Two things. Some girls might not know it it's just starting, may think they have another day or something like that. Second. Are these towels like the good dishes? Sit in a cabinet locked up until the special occasions where they are called upon for service, or do you just grab the towel you used to shower that morning and then just wash it after?
Well, apparently some people on this board don't know how to remove blood stains so I am assuming that they keep a special set of Period Towels stashed away in a linen closet somewhere. But yes, you can just throw down any old towel and go at it. If you're really nervous about your sheets, double layer towels and you'll be fine.
Absolutely true. But if The Russians are already there for a visit, she didn't "forget", she's just getting revenge for something. A sick, bloody revenge. That, or she wants to see if it'll float your boat. What's a little blood between friends, right?
I always wanted to sleep with a girl while she was on her period. The couple times I've suggested it I got a 'What the fuck is wrong with you?' look. It doesn't really turn me on, or anything... it's just more a curiosity. Besides, I've known girls that can be on their period for a week or longer, which can be a damn long time if you don't have other options or you're dating exclusively. I don't get someone wanting to go down on a girl on her period. Is there some weird vampiric fetish to this I don't understand?

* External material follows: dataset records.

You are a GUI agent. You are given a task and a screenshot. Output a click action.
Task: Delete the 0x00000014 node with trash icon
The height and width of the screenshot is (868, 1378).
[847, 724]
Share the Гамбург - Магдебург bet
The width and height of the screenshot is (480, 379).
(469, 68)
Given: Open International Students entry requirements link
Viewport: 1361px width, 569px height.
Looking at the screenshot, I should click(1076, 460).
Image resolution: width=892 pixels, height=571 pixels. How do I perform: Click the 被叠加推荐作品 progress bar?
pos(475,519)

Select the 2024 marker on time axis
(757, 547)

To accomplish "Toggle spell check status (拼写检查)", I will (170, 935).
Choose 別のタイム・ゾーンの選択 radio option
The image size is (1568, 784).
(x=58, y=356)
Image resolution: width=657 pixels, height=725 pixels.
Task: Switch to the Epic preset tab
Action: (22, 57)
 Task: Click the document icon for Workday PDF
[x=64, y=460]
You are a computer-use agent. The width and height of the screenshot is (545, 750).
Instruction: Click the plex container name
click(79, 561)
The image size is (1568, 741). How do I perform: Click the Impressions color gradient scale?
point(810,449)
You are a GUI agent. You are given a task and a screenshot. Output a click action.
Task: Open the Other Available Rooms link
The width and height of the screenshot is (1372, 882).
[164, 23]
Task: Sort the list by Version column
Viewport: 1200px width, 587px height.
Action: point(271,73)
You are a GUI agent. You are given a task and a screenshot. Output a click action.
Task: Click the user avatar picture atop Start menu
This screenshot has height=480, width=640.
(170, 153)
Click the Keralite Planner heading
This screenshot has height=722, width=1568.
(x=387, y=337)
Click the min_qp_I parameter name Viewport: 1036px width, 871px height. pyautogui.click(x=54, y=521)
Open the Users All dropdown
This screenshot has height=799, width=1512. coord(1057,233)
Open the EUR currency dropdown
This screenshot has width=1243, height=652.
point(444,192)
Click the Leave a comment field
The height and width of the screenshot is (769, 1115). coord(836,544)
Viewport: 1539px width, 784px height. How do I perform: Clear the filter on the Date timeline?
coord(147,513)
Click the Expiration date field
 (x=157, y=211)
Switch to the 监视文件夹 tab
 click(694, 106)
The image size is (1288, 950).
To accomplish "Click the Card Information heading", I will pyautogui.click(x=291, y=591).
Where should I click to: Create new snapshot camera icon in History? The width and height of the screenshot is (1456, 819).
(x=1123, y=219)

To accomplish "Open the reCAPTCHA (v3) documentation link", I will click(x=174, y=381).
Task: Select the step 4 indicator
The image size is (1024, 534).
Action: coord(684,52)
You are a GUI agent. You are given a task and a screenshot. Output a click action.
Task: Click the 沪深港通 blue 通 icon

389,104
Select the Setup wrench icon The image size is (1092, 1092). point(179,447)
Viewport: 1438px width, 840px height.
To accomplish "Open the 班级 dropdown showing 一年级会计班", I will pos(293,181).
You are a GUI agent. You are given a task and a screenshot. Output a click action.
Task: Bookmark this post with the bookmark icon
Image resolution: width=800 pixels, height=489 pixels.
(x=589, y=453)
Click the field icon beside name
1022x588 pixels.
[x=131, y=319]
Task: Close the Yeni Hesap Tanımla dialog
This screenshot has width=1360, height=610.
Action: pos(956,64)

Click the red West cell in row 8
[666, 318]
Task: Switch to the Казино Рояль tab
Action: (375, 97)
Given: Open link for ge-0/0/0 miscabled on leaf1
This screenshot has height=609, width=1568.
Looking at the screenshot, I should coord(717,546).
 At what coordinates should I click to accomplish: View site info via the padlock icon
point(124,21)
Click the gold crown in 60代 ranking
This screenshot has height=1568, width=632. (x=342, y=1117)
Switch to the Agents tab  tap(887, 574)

Wow. Reading the majority of posts, I feel quite lucky. The current man in my life often asks to go down on me or fuck even if I'm on my period. Of course, his tongue only gets near there if there's a tampon safely in place and I've just had a shower. It's nice to know that there's someone out there who wants me so badly that the idea of getting his redwings doesn't make him gag. I'm not super comfortable with the idea yet, so he's only down there for short spans of time before I make him stop. As for sex while on the rag, not really a problem. Although I usually stick to doing it on the first or last day. I've also never really had a problem with it looking like a chainsaw massacre after, but maybe that's because of when I've done it. Mostly, I think he's into it because I'm ridiculously horny when I'm on my period. As for me getting my redwings...hasn't happened yet, but who knows.
Exactly. Since when is it a thing of wonder to bang when a girl is on her period? I never mind and am all for having sex during that week if the guy is into it. I'm usually way hornier around that time so it's really win-win. Plus, for those of us who have been on the pill forever, we're really talking about a minor amount of, ahem, extra lubrication. Thank you, synthetic hormones for that gift. Anyway, what better excuse for round two in the shower? Doesn't everyone love shower sex? As for earning true red wings, um, I don't think so. Usually, I'm on the page of "well, if that's what he wants to do, so be it," but in this case I'd have to draw the line. To enjoy a guy going down on me, there has to be a certain comfort level and there's no way I'd be able to get the constant recorded track, "what is he thinking...am I ok?...is he really ok with this" out of my head enough to relax no less enjoy. Truthfully, it comes down to a choice between oral and kissing because there is no way I'm kissing after that. Kissing is my favorite part of the whole process. THAT is just one thing I do not ever want to taste. Ever. Ugh.
Are you really that proud of yours? I mean, it's not something that most folks go out of their way to achieve, and the ones that do usually keep it on the down-low for good and obvious reasons. I mean, everyone loves a "war story", but I'd prefer the blood in any of my stories to be from that of my opponents, not from my conquests.